Penis enlargement can be achieved with a minimally invasive injection of Dermal Fillers. Injections can increase the girth of the penis while also increasing the length of the flaccid penis. Using hyaluronic acid fillers for injection is preferred Penis enlargement can be achieved with a minimally invasive injection of dermal fillers. Injections can increase the girth of the penis while also increasing the length of the flaccid penis. Using fillers for injection is preferred.

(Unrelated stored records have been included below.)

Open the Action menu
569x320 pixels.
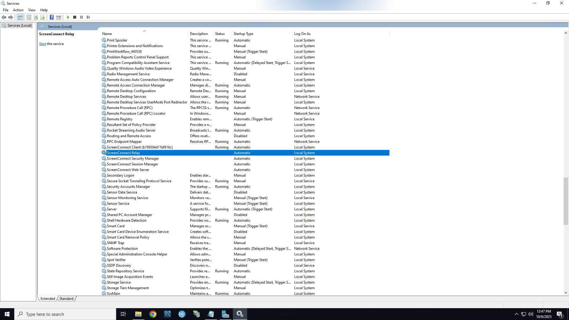[x=18, y=10]
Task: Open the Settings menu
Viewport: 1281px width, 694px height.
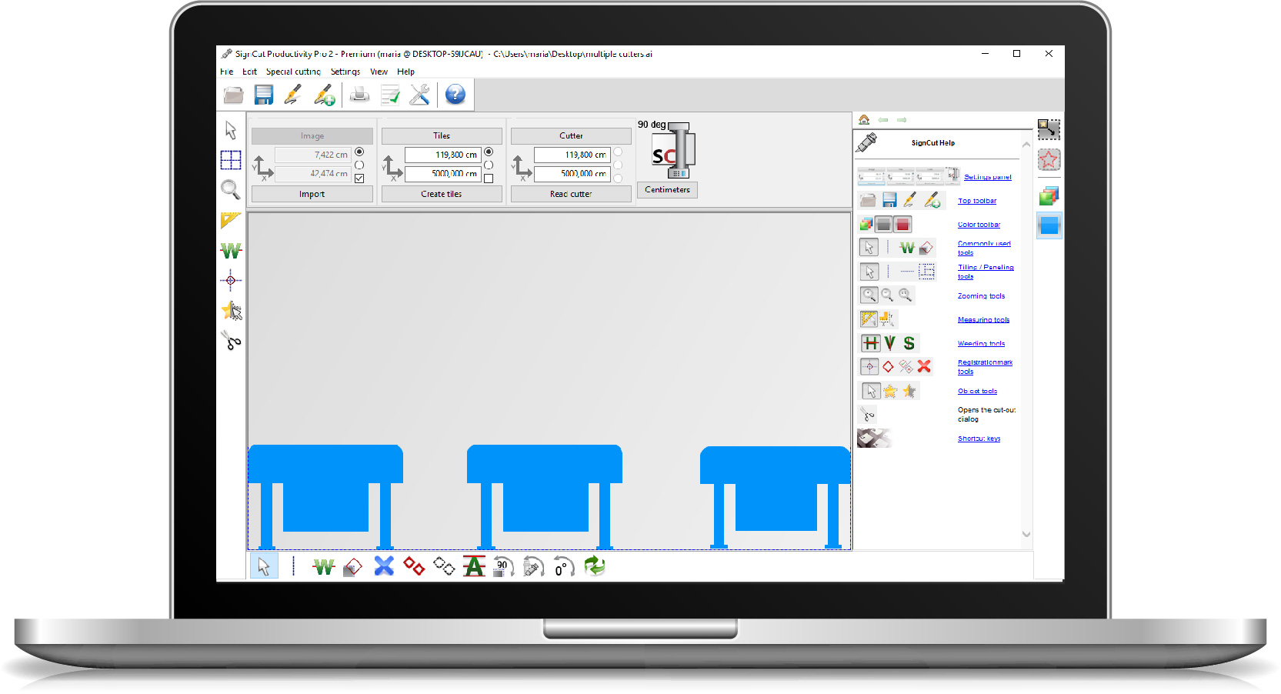Action: coord(345,72)
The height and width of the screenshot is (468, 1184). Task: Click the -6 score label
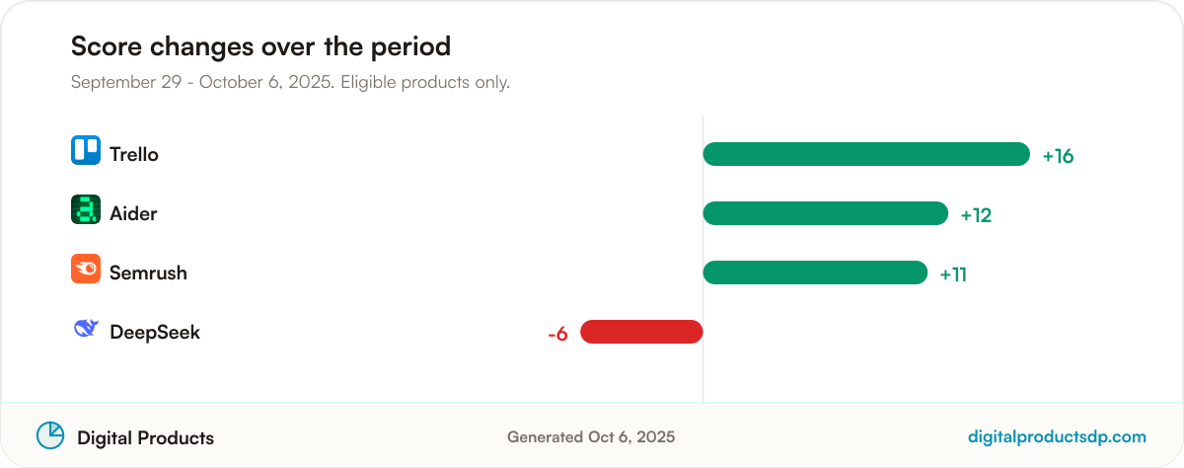557,334
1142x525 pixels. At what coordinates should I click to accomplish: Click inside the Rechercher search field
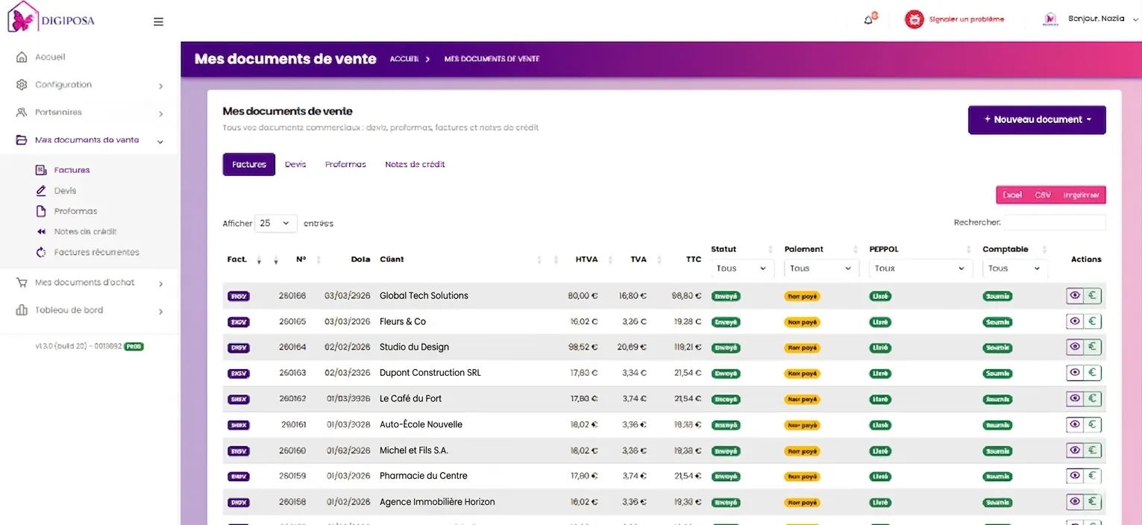coord(1052,222)
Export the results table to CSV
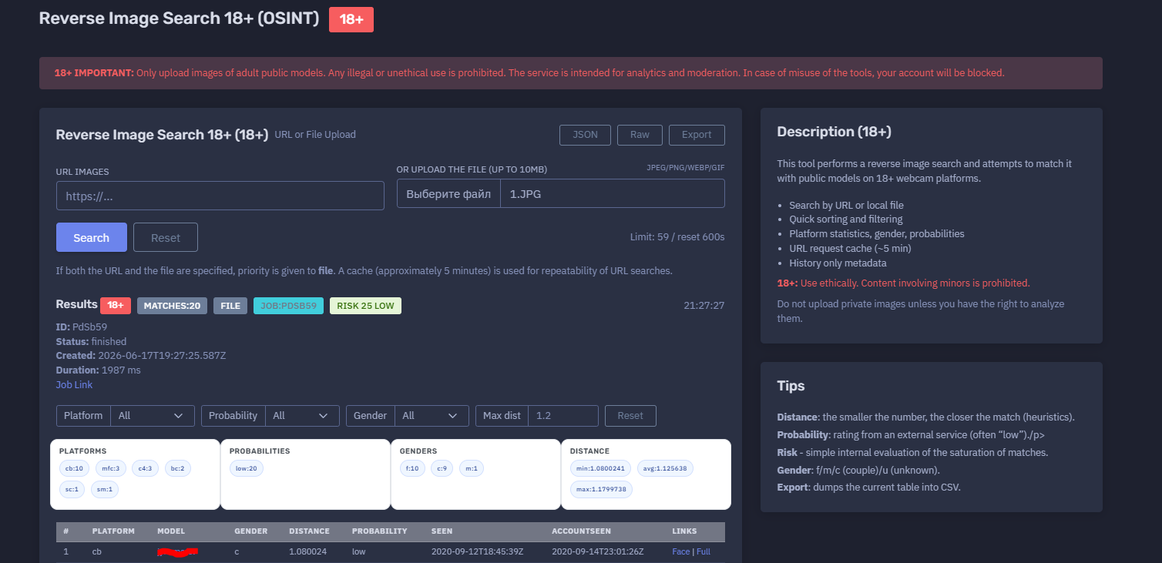 [x=697, y=135]
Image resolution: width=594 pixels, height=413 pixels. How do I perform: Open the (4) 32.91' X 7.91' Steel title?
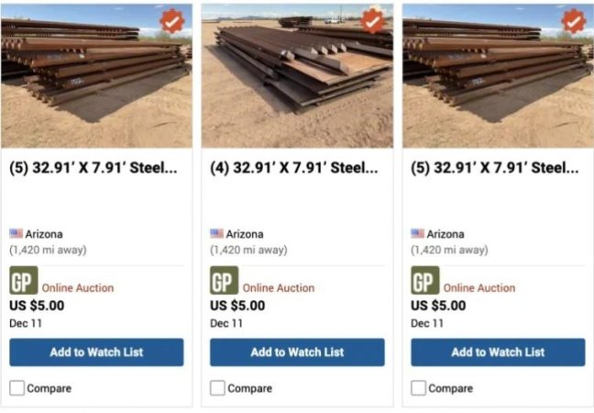coord(293,168)
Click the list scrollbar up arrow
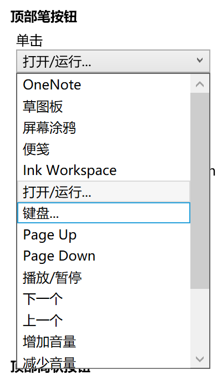 pos(200,84)
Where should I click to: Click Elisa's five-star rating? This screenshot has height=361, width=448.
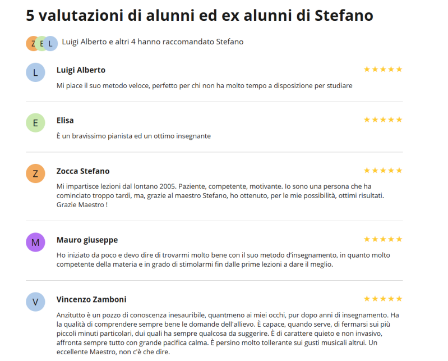[x=383, y=120]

Rimless Industry Co., Ltd. (RIMLESS) is devoted to the global brand operating and integrating, sale and after-sale services of biomedical materials, high-end medical devices, regenerative aesthetic products,cosmetics and beauty tools.
Fillers For Penis Enlargement,Dermal Filler Penis Enlargement,Penile Injectable Fillers,Penile Enlargement Dermal Fillers Rimless Industry Co.,Ltd. , https://www.rebornplla.com
RIMLESS is the exclusive distributor, exporter and global brand licensor of REBORN. We take REBORN and RIMLESS as the core brands, biomedical materials and their applications in the medical field as the main business, and the high-end medical devices as the research and development direction.
We have exported over 50 countries and areas in the world and won a very good reputation and long-term partnership with our customers.